__Your task__. The expected output is the data below, restated word for word.

»»

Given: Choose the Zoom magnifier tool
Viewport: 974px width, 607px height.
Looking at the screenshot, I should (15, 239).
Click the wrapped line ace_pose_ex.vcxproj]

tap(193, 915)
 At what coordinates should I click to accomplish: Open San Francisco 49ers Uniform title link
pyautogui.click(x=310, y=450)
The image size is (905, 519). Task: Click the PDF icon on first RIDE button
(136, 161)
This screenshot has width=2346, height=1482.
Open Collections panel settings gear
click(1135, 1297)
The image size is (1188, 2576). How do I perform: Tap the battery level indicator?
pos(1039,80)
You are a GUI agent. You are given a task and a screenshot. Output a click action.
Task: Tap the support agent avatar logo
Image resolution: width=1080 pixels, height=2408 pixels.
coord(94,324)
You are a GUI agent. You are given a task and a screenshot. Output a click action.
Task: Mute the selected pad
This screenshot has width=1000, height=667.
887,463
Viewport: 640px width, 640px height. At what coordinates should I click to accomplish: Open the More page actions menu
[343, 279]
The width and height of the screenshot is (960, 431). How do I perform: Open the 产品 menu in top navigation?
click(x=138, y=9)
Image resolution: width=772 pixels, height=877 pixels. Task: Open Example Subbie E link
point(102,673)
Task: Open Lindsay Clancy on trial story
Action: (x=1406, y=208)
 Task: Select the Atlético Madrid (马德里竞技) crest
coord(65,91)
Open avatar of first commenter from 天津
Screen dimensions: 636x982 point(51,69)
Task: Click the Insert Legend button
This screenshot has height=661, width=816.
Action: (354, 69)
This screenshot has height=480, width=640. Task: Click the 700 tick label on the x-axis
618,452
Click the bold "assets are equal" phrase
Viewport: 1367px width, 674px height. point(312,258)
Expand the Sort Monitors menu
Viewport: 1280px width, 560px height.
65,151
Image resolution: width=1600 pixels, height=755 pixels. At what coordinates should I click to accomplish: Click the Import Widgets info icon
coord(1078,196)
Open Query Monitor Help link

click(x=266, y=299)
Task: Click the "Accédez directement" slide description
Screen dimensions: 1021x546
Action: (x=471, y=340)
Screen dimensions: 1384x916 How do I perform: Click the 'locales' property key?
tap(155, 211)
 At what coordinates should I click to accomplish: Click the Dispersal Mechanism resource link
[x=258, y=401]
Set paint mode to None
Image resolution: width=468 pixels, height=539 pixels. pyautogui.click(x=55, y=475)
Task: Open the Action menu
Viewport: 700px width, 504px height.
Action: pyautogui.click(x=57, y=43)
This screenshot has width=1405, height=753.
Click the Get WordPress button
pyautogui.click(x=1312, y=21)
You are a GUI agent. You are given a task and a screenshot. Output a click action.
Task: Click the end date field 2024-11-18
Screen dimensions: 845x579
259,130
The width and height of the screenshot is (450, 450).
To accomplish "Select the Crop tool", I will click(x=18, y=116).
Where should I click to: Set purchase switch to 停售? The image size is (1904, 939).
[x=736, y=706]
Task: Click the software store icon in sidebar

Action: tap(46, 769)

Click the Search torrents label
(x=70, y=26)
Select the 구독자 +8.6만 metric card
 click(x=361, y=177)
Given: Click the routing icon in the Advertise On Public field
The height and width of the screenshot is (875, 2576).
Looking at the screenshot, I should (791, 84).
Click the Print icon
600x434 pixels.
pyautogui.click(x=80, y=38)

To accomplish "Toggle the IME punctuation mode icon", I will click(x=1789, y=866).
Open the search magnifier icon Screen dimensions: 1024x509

««

__Answer to the problem__.
Given: Choose the Zoom magnifier tool
Viewport: 974px width, 607px height.
Looking at the screenshot, I should (15, 239).
Click the wrapped line ace_pose_ex.vcxproj]

tap(193, 915)
 At what coordinates should I click to accomplish: Open San Francisco 49ers Uniform title link
pyautogui.click(x=310, y=450)
The image size is (905, 519). Task: Click the PDF icon on first RIDE button
(136, 161)
This screenshot has width=2346, height=1482.
Open Collections panel settings gear
click(1135, 1297)
The image size is (1188, 2576). How do I perform: Tap the battery level indicator?
pos(1039,80)
You are a GUI agent. You are given a task and a screenshot. Output a click action.
Task: Tap the support agent avatar logo
Image resolution: width=1080 pixels, height=2408 pixels.
coord(94,324)
You are a GUI agent. You are given a task and a screenshot. Output a click action.
Task: Mute the selected pad
This screenshot has width=1000, height=667.
887,463
Viewport: 640px width, 640px height. At what coordinates should I click to accomplish: Open the More page actions menu
[343, 279]
The width and height of the screenshot is (960, 431). How do I perform: Open the 产品 menu in top navigation?
click(x=138, y=9)
Image resolution: width=772 pixels, height=877 pixels. Task: Open Example Subbie E link
point(102,673)
Task: Open Lindsay Clancy on trial story
Action: (x=1406, y=208)
 Task: Select the Atlético Madrid (马德里竞技) crest
coord(65,91)
Open avatar of first commenter from 天津
Screen dimensions: 636x982 point(51,69)
Task: Click the Insert Legend button
This screenshot has height=661, width=816.
Action: (354, 69)
This screenshot has height=480, width=640. Task: Click the 700 tick label on the x-axis
618,452
Click the bold "assets are equal" phrase
Viewport: 1367px width, 674px height. point(312,258)
Expand the Sort Monitors menu
Viewport: 1280px width, 560px height.
65,151
Image resolution: width=1600 pixels, height=755 pixels. At what coordinates should I click to accomplish: Click the Import Widgets info icon
coord(1078,196)
Open Query Monitor Help link

click(x=266, y=299)
Task: Click the "Accédez directement" slide description
Screen dimensions: 1021x546
Action: (x=471, y=340)
Screen dimensions: 1384x916 How do I perform: Click the 'locales' property key?
tap(155, 211)
 At what coordinates should I click to accomplish: Click the Dispersal Mechanism resource link
[x=258, y=401]
Set paint mode to None
Image resolution: width=468 pixels, height=539 pixels. pyautogui.click(x=55, y=475)
Task: Open the Action menu
Viewport: 700px width, 504px height.
Action: pyautogui.click(x=57, y=43)
This screenshot has width=1405, height=753.
Click the Get WordPress button
pyautogui.click(x=1312, y=21)
You are a GUI agent. You are given a task and a screenshot. Output a click action.
Task: Click the end date field 2024-11-18
Screen dimensions: 845x579
259,130
The width and height of the screenshot is (450, 450).
To accomplish "Select the Crop tool", I will click(x=18, y=116).
Where should I click to: Set purchase switch to 停售? The image size is (1904, 939).
[x=736, y=706]
Task: Click the software store icon in sidebar

Action: tap(46, 769)

Click the Search torrents label
(x=70, y=26)
Select the 구독자 +8.6만 metric card
 click(x=361, y=177)
Given: Click the routing icon in the Advertise On Public field
The height and width of the screenshot is (875, 2576).
Looking at the screenshot, I should (791, 84).
Click the Print icon
600x434 pixels.
pyautogui.click(x=80, y=38)

To accomplish "Toggle the IME punctuation mode icon", I will click(x=1789, y=866).
Open the search magnifier icon Screen dimensions: 1024x509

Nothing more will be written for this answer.